A cura di Maurizio Montanari

LA LEGGE DEL PADRE, LA LEGGE DELLO STATO

Il sintomo separatore

Caso esposto al 11 Congresso della Eurofederazione di Psicoanalisi.
Bruxelles, 1 – 2 Luglio 2023
Romy ha 20 anni quando si rivolge a me per un’anoressia molto invalidante. È da poco uscita dal carcere dopo aver, con la sua testimonianza, contribuito a far condannare il gruppo malavitoso capeggiato dal padre. Ebbe la sua iniziazione allo spaccio di droga a 10 anni divenendo un fedele soldato della malavita. Perse la madre a 3 anni. Il padre era il capo assoluto. L’inizio della scuola superiore a 14 anni, situata in una città fuori dalla zona controllata dal clan, segnò l’ingresso in un mondo nuovo che fece emergere parti del suo carattere inespresse: si scopriva pudica, timida e rispettosa della legge. Iniziò a frequentare dei compagni di scuola invitandoli nella sua zona libera: un orto da lei curato e protetto all’interno del terreno del clan ove radunava i gatti del quartiere.

Perché lì?
Le piante sono pure. L’orto era vietato a quel porco di mio padre e ai suoi.
Lo ‘scandalo’ un giorno esplose ed irritò il padre al punto da ordinare ai suoi sottoposti di dare alle fiamme il terreno ed uccidere gli animali.  È a seguito di ciò che cadde in una grave anoressia restrittiva. Vergognandosene perché vistosamente deperita (41 Kg), il padre le vietò di lasciare il paese e di tornare a scuola in città. Divenne per tutti pazza. È in quel momento che decise di andare alla Polizia e, col suo racconto, li fece arrestare.

Perché lo fece?
Volevo tornare là fuori, quel maiale aveva distrutto il mio sogno!
L’esordio anoressico dunque come risposta alla violenza del padre, modalità drastica di separazione dall’Altro, reso necessario dopo la distruzione del campo.
Il padre è condannato a 19 anni di carcere. Lei, come collaboratrice, sconterà pochi mesi. In prigione iniziò uno sciopero della fame che ne acuì la magrezza legata all’anoressia pregressa. Lo psichiatra del carcere la definì simulatrice in cerca di sconti di pena. Sconti mai chiesti considerando la pena il prezzo da pagare per tagliare i ponti con quel mondo.

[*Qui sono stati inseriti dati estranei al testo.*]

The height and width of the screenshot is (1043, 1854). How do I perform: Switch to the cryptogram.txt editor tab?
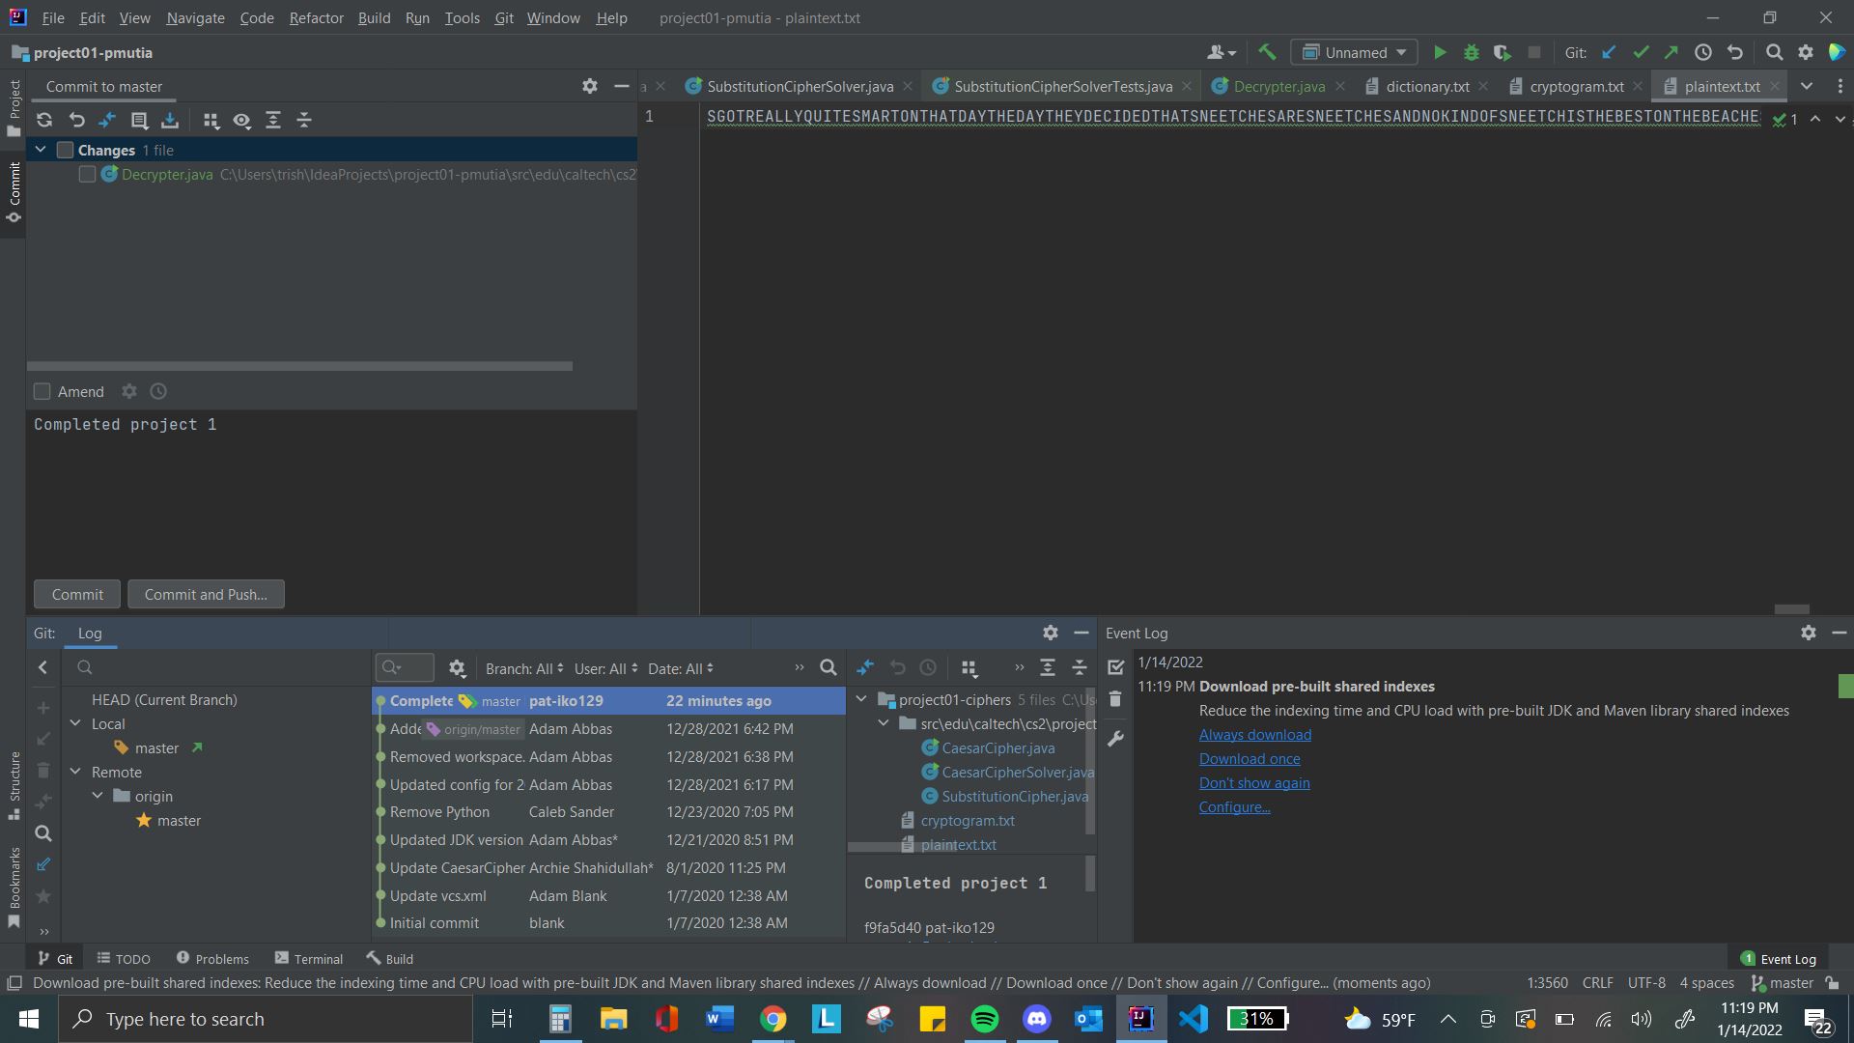pyautogui.click(x=1576, y=86)
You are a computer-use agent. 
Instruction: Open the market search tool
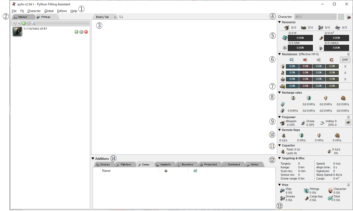click(33, 23)
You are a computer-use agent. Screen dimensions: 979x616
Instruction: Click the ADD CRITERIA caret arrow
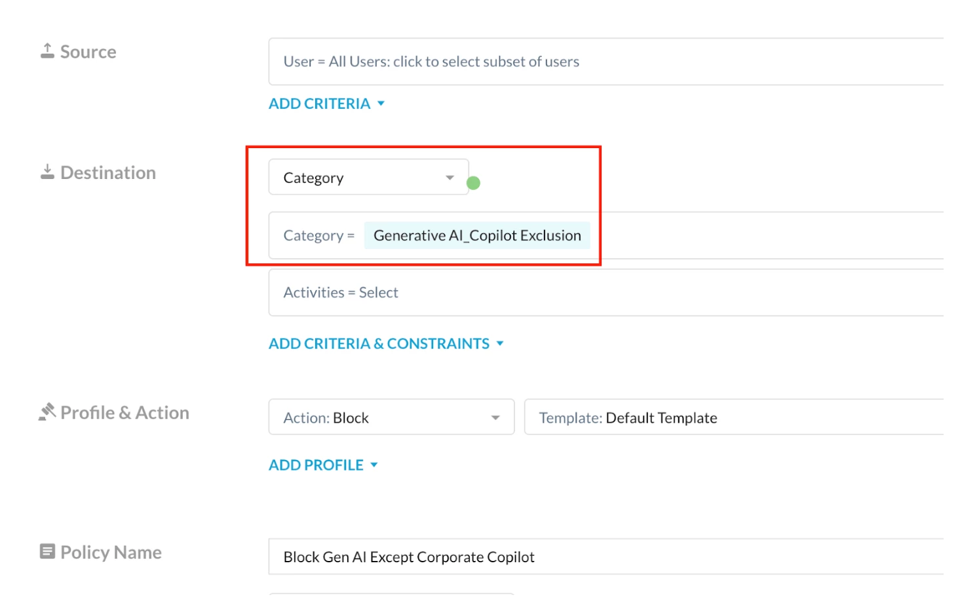381,104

Perché smise di mangiare in cella?
Rivolevo il mio orto!
Il direttore del carcere le permise di gestire il piccolo orto del penitenziario sino alla sua liberazione avvenuta circa un anno fa, quando inizio a vederla.
Il secondo tempo dell’anoressia sembra avere caratteristiche di tipo isterico. Non più godimento nel rifiuto dell’Altro ma manovra per bucare un Altro, incarnato dal direttore della prigione, del quale condivide i valori.

Il padre morì in carcere. Ella, dopo un periodo di anonimato, riebbe la propria fedina penale pulita e il proprio cognome.

Ma io sto ancora male

Dice il vero, l’anoressia è ancora forte, Romy non supera 51 kg.

Con quel mondo ho chiuso, perché ancora soffro?
Il corpo parla le dico, c’è ancora del lavoro da fare, ponendomi come garante del passaggio da un trattamento psichiatrico a quello analitico, dal rapporto con la legge dello Stato a quello con le regole dell’inconscio.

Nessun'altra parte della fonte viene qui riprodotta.